The move sends “a message to investors and markets that Greece is out of the woods (and) a step closer to investment grade,” George Pagoulatos, head of the Hellenic Foundation for European and Foreign Policy think tank in Athens told the news site POLITICO.

“A difficult chapter for our country comes to a close,” Greece’s Finance Minister Christos Staikouras said in a statement earlier, allowing greater leeway in economic decisions, the state also pumping in aid for households during record inflation and soaring electric bills.

THE BIG BITE GOES ON

While checking Greece’s books is over, the impact of austerity that even led to suicide over the harshness is still being felt, the country only now coming bak to jobless levels no longer a record in the EU.

“Inflation is at the highest level in 29 years (while) wages are still very low,” Wolfango Piccoli, a Co-President at consultancy Teneo told the site of the persisting aftermath not lost on still-struggling Greeks.

“There are new economic challenges that completely sideline this moment.
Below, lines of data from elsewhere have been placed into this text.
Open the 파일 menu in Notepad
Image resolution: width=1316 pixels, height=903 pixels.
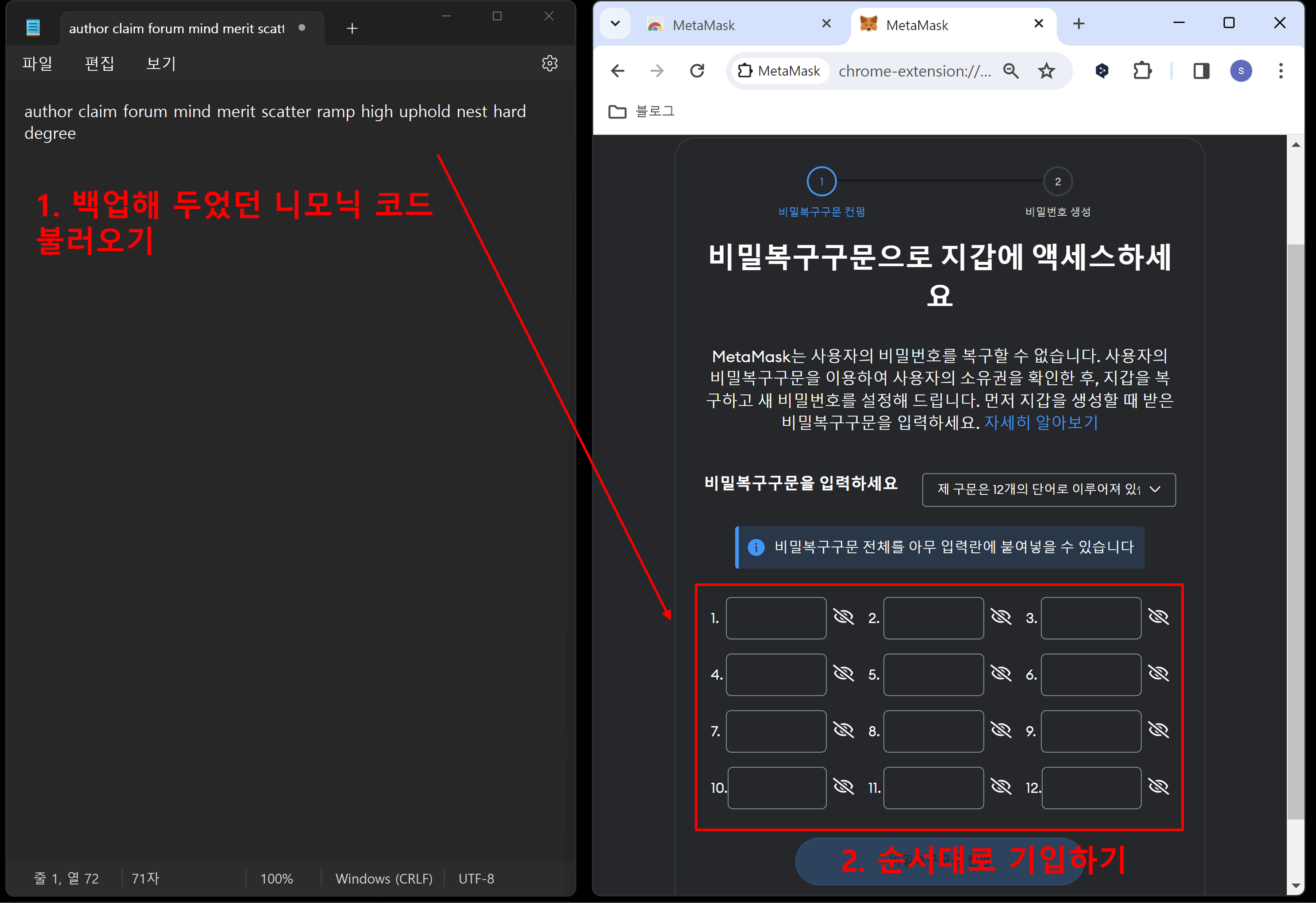[x=37, y=63]
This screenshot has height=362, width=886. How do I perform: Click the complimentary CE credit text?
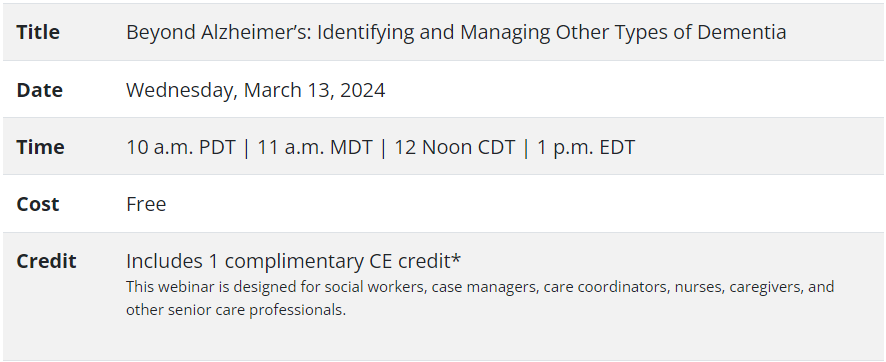[x=289, y=261]
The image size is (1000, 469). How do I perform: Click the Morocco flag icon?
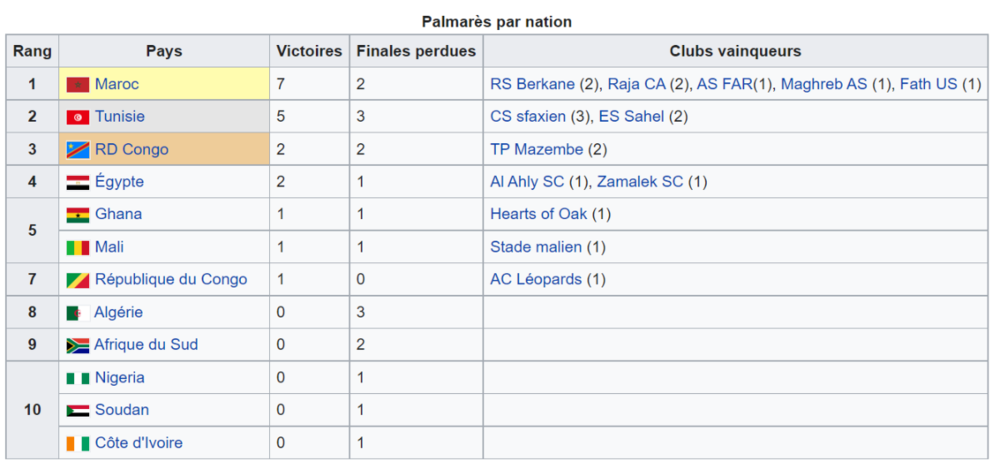click(78, 84)
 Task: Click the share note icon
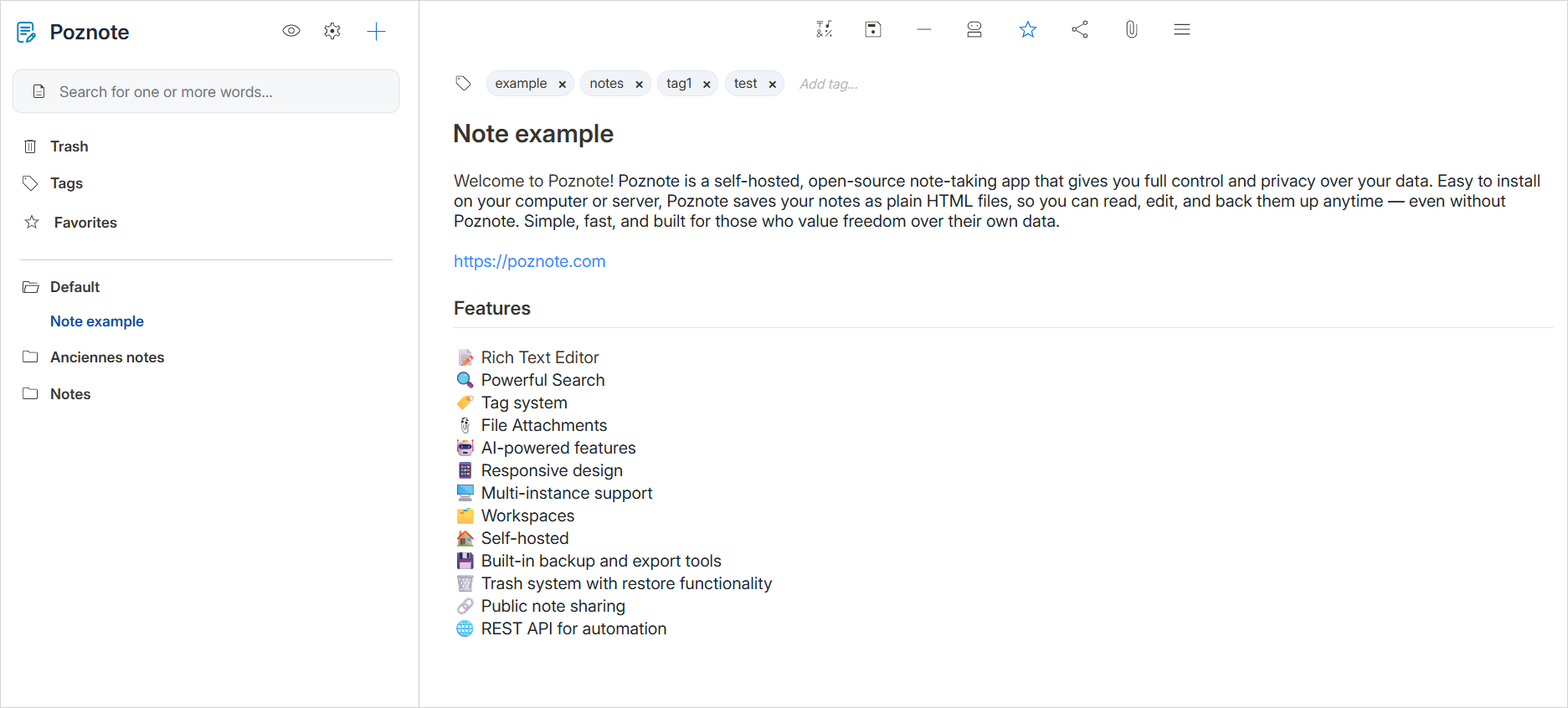click(1079, 30)
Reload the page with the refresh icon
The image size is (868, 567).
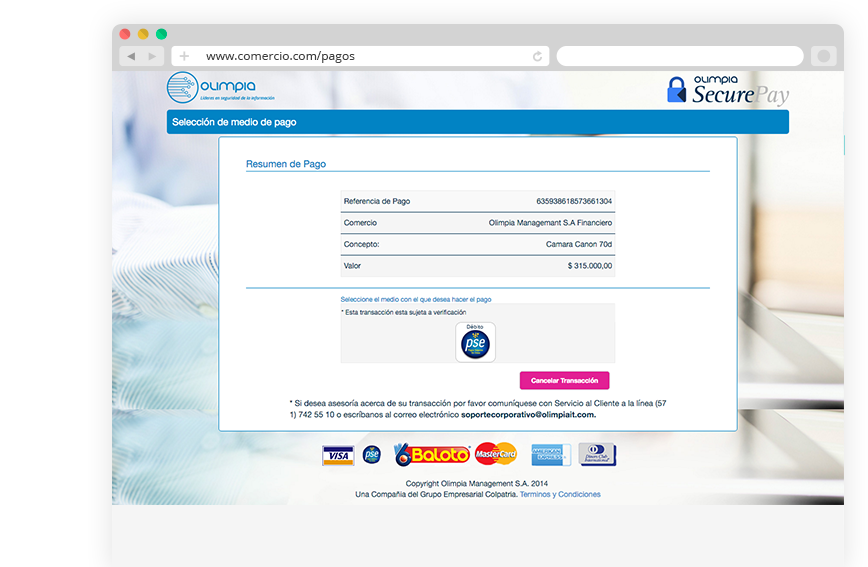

The focus for voters is on the real economy, rather than on technical issues,” he added, a challenge to Mitsotakis as he tries to accelerate a comeback.

Inflation stands at 11.5 percent, a cost-of-living index crushing on many Greeks and households, the government withdrawing from a pledge to consider reducing a 24 percent Value Added Tax (VAT) on food.

Greece also lags behind most advanced economies in offering well-paid jobs, according to the Paris-based Organisation for Economic Co-Operation and Development (OECD,) making it difficult to lure back scores of thousands of the country’s best and brightest who fled during the crisis.

Greece, despite the economy’s better-then-expected growth, still is the only Eurozone member whose debt is rated junk, Mitsotakis hoping to bring it to investment grade status in the first half of 2023.

Many economists, the report said, think the long-term cost of the bailouts will continue to show in a lesser quality-of-life for many who, if they find work, will be paid less than in most EU countries and have high taxes.

The Greek Gross Domestic Product GDP fell from $355.9 billion in 2008 to $188.7 billion in 2020 and is now starting to grow again at around $216.4 billion in 2021 but limiting how much can be done.

“It’s too early to say, whether the bailouts were successful,” said Piccoli. “The economy is picking up, but meanwhile the usual weaknesses are emerging. The concern is that not much has changed in terms of structure,” he added.